*SOURCE DOCUMENT*.
Three-Way Dispatch: Write, Review, Compose

A four-PR session shipped last month landed at roughly 5,000 Claude tokens per PR. The codex agent doing the writing burned 42,000 to 60,000 per PR. An ollama review dispatch running in parallel cost another 30,000. Wall clock per PR was five to fifteen minutes including the cross-model gate. Total context I spent staying in the loop was small enough that the session never threatened the cap.

That distribution is not an optimization trick. It is what the architecture forces. The three jobs of the session were write code, review code, and compose the next prompt. They are different jobs. They run on different models.

The Cost-Tier Trap

Most LLM routing discussions frame the problem as cost. Which model is cheapest per token. Which model is fastest. Which model gives the best output per dollar.

That framing produces routing rules like “use the cheap model when you can, the expensive one when you have to.” It is a tiering discussion. It treats every dispatch as a generic call against a generic task, and asks which size of model the task needs.

This misses the actual structure of agentic work. The three things an agent session does at scale are: produce a diff, evaluate a diff, and decide what to do next. Those are not the same task at three sizes. They are three different tasks. Each one favors a different model not because of cost but because of fit.

Three Jobs, Three Models

Writing code rewards precision, instruction-following, and willingness to spend reasoning tokens up front. Codex (gpt-5-family via the codex exec interface) is the strongest fit in current models. It will burn 13 to 17 thousand reasoning tokens regardless of output size, then produce a diff that hits the spec the first time roughly four out of six dispatches. The two exceptions tend to be reasonable wrong calls based on plausible assumptions, not obvious bugs.

*RECORD EXTRACTS*.

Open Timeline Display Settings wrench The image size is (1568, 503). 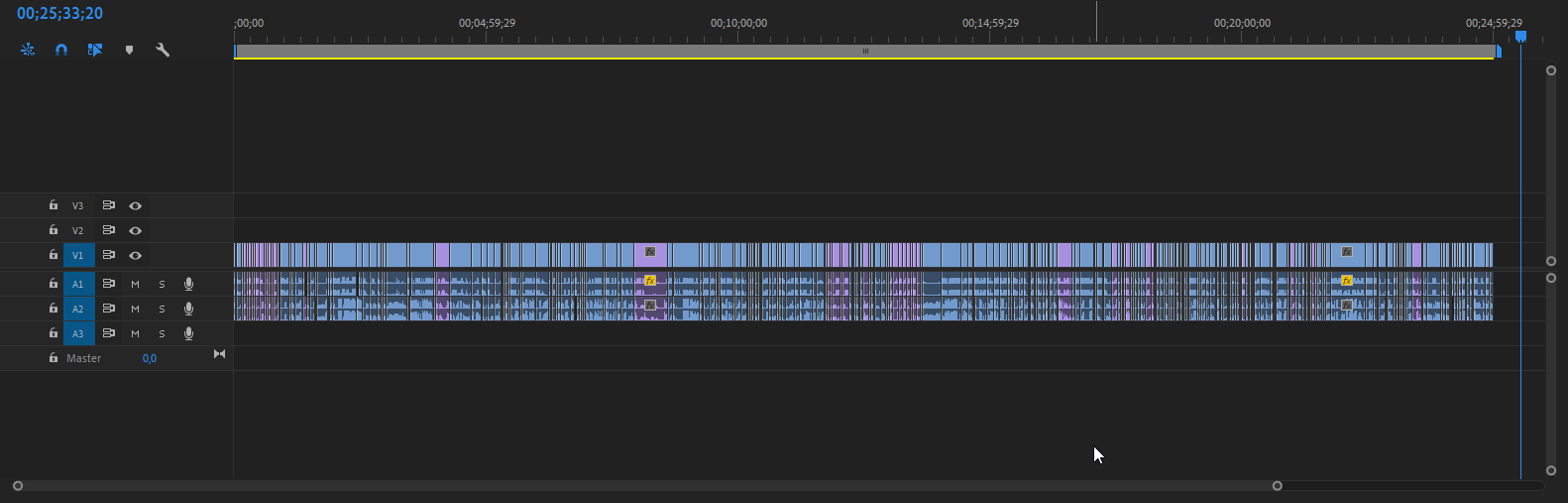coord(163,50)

--

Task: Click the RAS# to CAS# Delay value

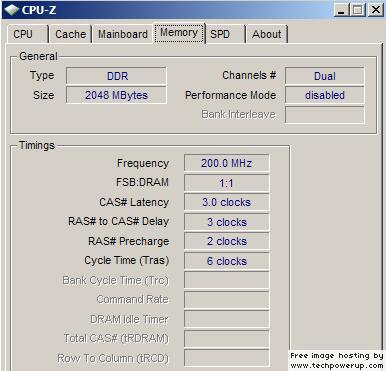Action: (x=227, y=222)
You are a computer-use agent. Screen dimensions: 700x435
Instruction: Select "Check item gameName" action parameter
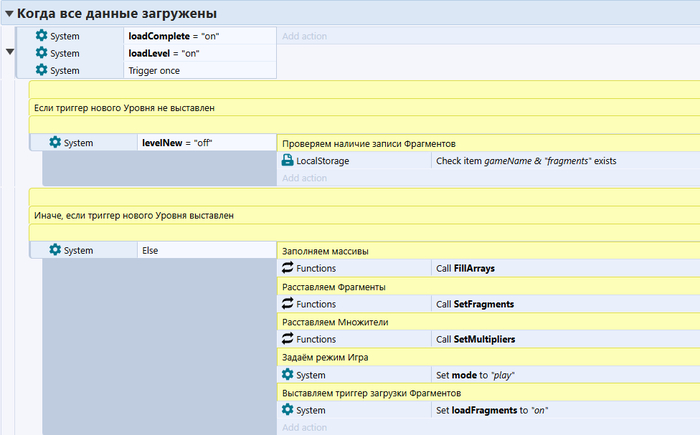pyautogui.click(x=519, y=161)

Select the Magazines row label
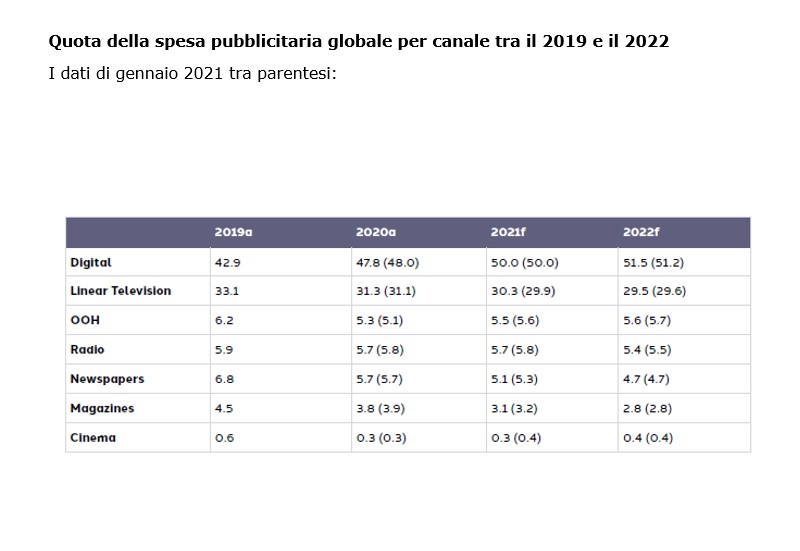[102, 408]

*EXERCISE GOAL*. Could you continue the article on three-way model dispatch from its last sentence? The listing is separate material, apart from the article on three-way model dispatch.

*REPLY TO THE TASK*.
Reviewing code rewards a different skill: catching what the writer missed. The reviewer should not be the same model as the writer, because the reviewer’s blind spots will be the writer’s blind spots. Ollama-hosted GLM-5.1 or GLM-4.6 is good at this. The output is sometimes messy and needs cleanup, but the catches are real, and the parallel dispatch cost is low enough that you can run two or three reviewer instances at once with different prompts.

Composing the next prompt rewards context and continuity. This is Claude’s actual job in the session: read what the writer produced, read what the reviewer flagged, decide what the next dispatch should do, write the brief. The thing Claude has that the other two do not is the running thread of what has happened so far in the session. That is what gets spent on prompt composition. Roughly 5,000 tokens per PR for someone who has been doing it for a while.

The Handoff

The flow that ran across four PRs last session looked roughly like this. Claude composes a brief for codex. Codex writes the diff and commits to a worktree branch. Two ollama instances run in parallel against the diff with different review framings (one for correctness, one for code quality). Claude reads the reviewer outputs, decides whether to merge or to dispatch a follow-up, and composes either a commit message or a fix brief.

The interesting part is not the steps. It is the fact that Claude never spends context reading the diff line-by-line, never spends context evaluating whether the test names are right, never spends context generating boilerplate. All of that happens on backends whose token budgets are separate from Claude’s.

The result, measured across a four-PR session: total wall clock around 50 minutes, total Claude context burn under 25,000 tokens, four PRs landed on master.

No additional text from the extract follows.